> RECORDS FOR THIS TASK
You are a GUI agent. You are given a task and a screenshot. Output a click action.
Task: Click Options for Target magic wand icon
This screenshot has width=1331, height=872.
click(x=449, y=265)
==
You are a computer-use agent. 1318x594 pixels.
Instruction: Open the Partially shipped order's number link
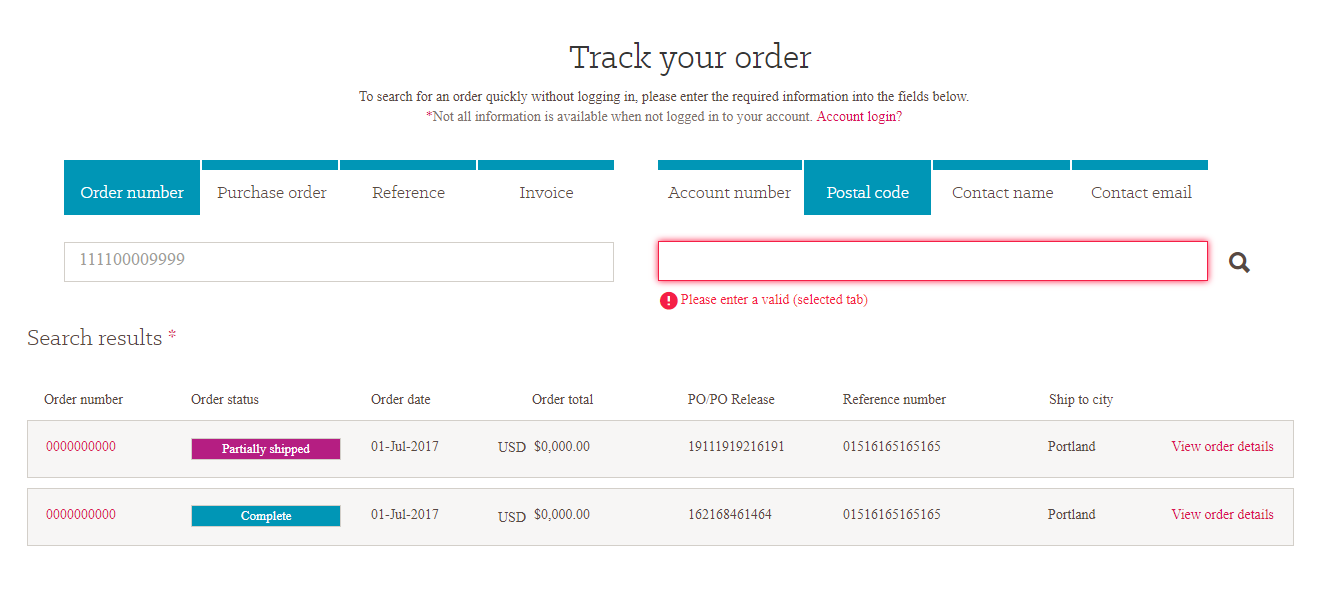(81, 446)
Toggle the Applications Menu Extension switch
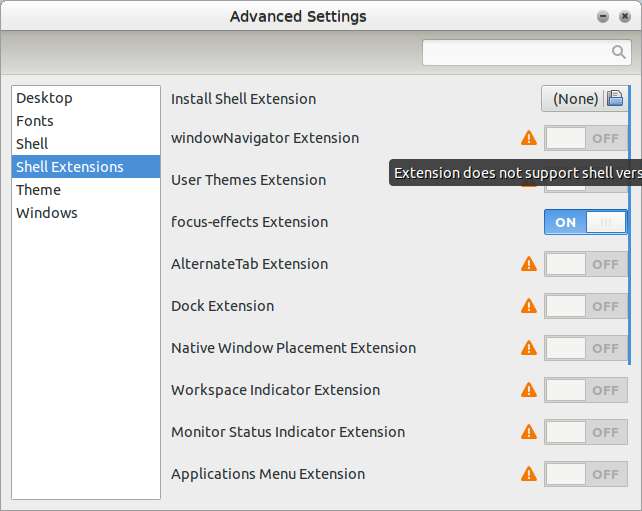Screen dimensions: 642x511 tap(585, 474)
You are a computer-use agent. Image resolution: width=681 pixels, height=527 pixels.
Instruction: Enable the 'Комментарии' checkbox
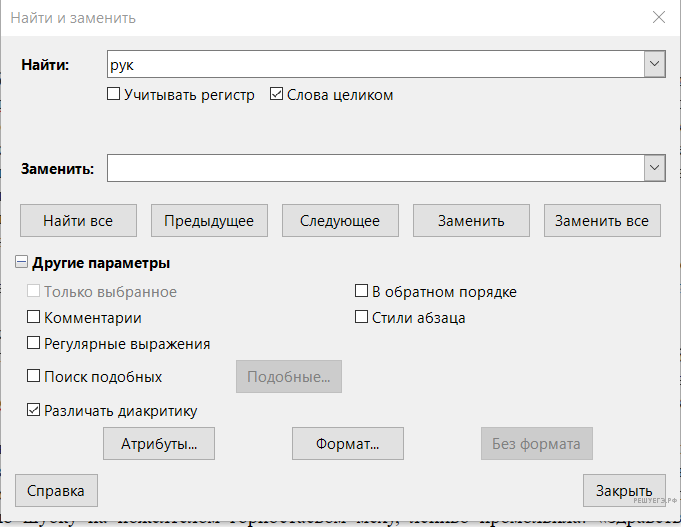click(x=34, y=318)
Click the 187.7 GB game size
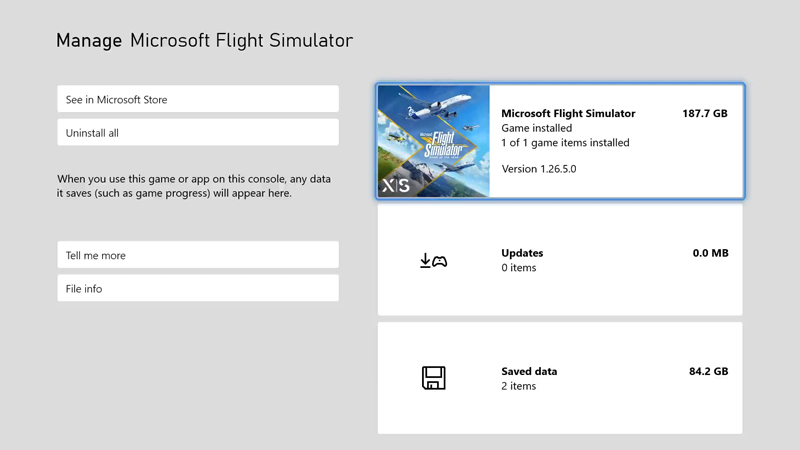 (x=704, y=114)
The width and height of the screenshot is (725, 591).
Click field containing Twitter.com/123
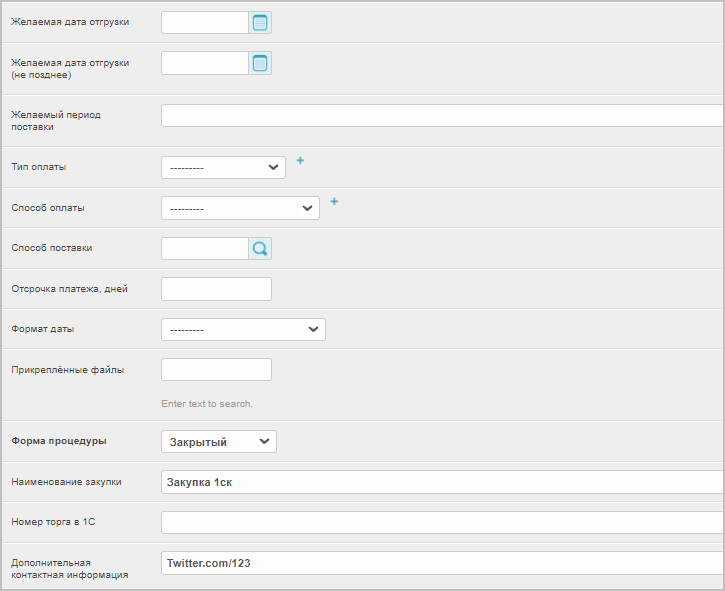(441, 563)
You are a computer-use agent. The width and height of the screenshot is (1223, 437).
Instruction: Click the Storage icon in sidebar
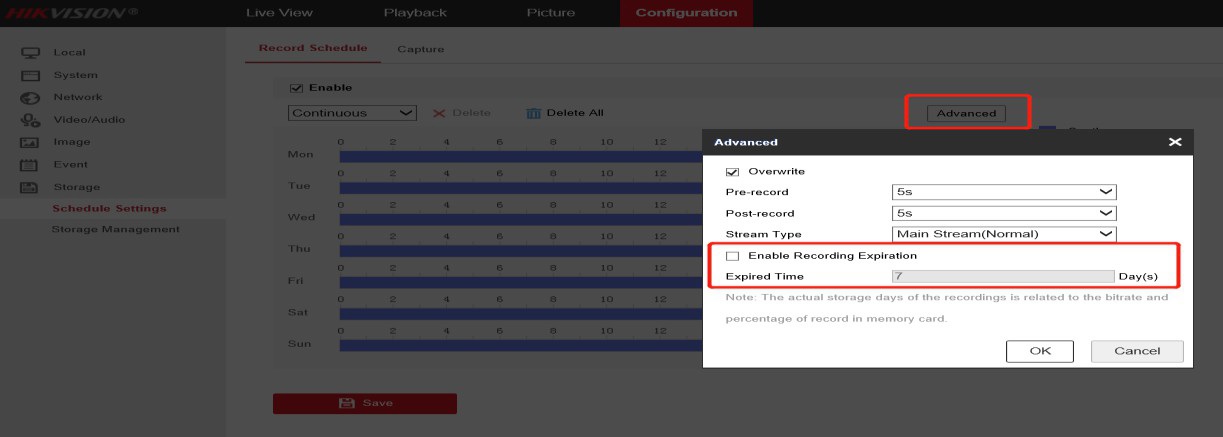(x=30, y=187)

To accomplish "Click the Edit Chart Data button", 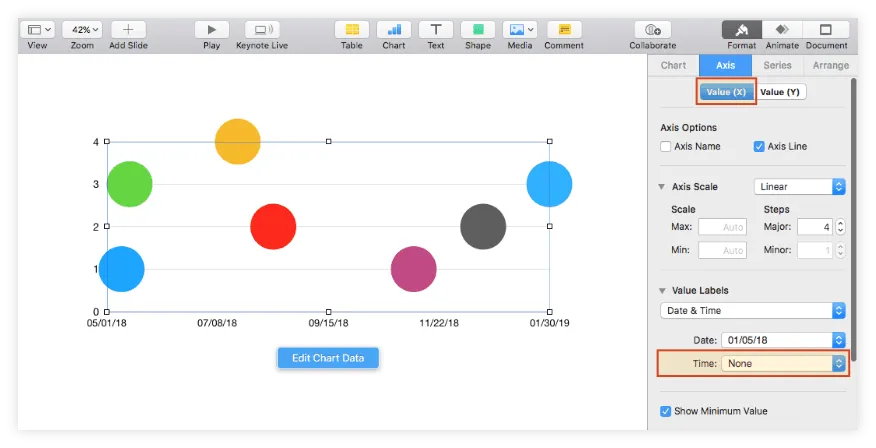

> WRITTEN EXERCISE
Rewrite the lines starting at the one containing "You are a computer-use agent. The" and ending at the one containing "the Edit Chart" as a numbered list, skipping any blank lines. Leave the pictures out of your answer.

> TASK RESULT
1. You are a computer-use agent. The width and height of the screenshot is (1223, 437).
2. Instruction: Click the Storage icon in sidebar
3. (x=30, y=187)
4. To accomplish "Click the Edit Chart Data button", 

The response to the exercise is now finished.